If you want the processing of the 50w amp, check to see if there is a LINE out. This will be a PRE-AMPED output that you can run to another amp for amplification. Start at a low gain on the pre-amp. You dont want to blow the input on the 2nd amp.
 

Thread Starter

justin77

Joined Apr 3, 2010
19
Nope there isn't a line out. And i forgot to mention that the other amplifier does not have a pre amp. So if i put a 20K resistor in series with the 50Watt output and connect will it harm the other main amp?
 

retched

Joined Dec 5, 2009
5,207
Most likely, yes. You probably shouldnt put more than .25w into the input of the other amp. There are devices that do this for you.. Im guessing thats what you want.. I know for cars there is a device that takes the high watt speaker signal and trims it down to a line signal for amp input.
 

Bychon

Joined Mar 12, 2010
469
You need to use at least 2 resistors per channel. One in series and one to ground. You calculate the voltage the amp can put out and calculate resistor values to cut the voltage down to the right level to drive the input of the pre-amp. Also calculate the power the resistors will be required to handle so they don't smoke.

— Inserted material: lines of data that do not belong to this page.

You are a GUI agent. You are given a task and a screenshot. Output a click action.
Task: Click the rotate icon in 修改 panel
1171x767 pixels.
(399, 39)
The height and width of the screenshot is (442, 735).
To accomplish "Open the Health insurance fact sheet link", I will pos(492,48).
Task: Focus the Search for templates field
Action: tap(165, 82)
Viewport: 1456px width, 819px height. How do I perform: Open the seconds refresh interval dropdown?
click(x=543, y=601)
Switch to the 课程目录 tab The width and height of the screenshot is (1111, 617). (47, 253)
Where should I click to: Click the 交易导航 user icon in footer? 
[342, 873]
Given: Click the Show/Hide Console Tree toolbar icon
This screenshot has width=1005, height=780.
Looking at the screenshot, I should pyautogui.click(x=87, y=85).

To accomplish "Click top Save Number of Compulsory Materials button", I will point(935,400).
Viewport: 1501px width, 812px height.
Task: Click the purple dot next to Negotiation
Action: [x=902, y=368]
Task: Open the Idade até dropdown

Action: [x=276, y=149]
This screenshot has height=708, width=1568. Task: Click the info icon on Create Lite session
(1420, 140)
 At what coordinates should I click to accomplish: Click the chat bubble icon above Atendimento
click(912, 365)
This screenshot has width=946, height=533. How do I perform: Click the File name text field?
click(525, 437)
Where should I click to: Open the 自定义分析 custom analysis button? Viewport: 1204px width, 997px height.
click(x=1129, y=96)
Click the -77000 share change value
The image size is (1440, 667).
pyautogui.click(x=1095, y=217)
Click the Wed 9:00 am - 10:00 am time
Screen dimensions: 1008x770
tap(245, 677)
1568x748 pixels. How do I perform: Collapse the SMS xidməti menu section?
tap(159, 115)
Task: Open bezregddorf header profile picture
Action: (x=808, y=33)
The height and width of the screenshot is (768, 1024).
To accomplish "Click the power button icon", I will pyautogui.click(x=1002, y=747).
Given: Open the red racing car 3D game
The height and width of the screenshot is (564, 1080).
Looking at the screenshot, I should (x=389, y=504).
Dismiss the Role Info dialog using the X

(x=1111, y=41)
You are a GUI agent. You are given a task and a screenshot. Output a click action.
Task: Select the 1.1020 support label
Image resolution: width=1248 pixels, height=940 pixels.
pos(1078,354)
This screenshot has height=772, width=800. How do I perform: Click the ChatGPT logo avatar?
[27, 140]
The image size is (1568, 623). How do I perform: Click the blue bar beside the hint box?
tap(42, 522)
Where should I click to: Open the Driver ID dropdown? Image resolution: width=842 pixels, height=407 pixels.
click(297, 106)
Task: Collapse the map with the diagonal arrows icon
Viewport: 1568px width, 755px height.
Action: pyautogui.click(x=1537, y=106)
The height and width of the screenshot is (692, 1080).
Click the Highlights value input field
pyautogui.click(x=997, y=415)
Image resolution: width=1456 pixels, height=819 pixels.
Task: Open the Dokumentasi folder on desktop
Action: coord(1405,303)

A 50 watt amp driving 8 ohms will have available more than 28 volts peak. You want to keep the 50 watt amp turned down to a tenth of its maximum power so music peaks don't get distorted. It will still hit 28 volts peak, but 90% of music information is in the bottom 10% of the power. If your pre-amp can handle 1 volt peak input, you calculate to chop 28 volts down to 1 volt. 27k ohms in series, 1 k ohm to ground, and presto...28 volts just became one volt. With these values, common quarter watt resistors will not smoke.

In addition, you have to consider if the 50 watt amp output doesn't use the normal ground as one side of its output. Connecting a 2 channel amp to a 2 channel pre-amp could blow the whole deal if the ground system isn't right. Now we're talking about transformers to isolate the big amp's 2 channels from hurting each other. That still requires math, but the job changes to finding audio quality transformers with the right ratio and power handling abilities.

I hope this gets you on the right track. I actually did this job to get an electric piano to drive other amplifiers in a band.
 

retched

Joined Dec 5, 2009
5,207
I would follow Bychons advice with one added note. Follow what he said in your calculations for the MAX power the 50w amp can provide, and when you THINK your done, check your output on a meter well before pluging it into your amp. Also, Start at the lowest gain level and find a good setting to use as MAX when using this as a pre-amp device.

If you already have an keyboard or instrument with a line out, measure it with a meter while playing it at a fairly high level and use that as your base line to match for your 50w amp.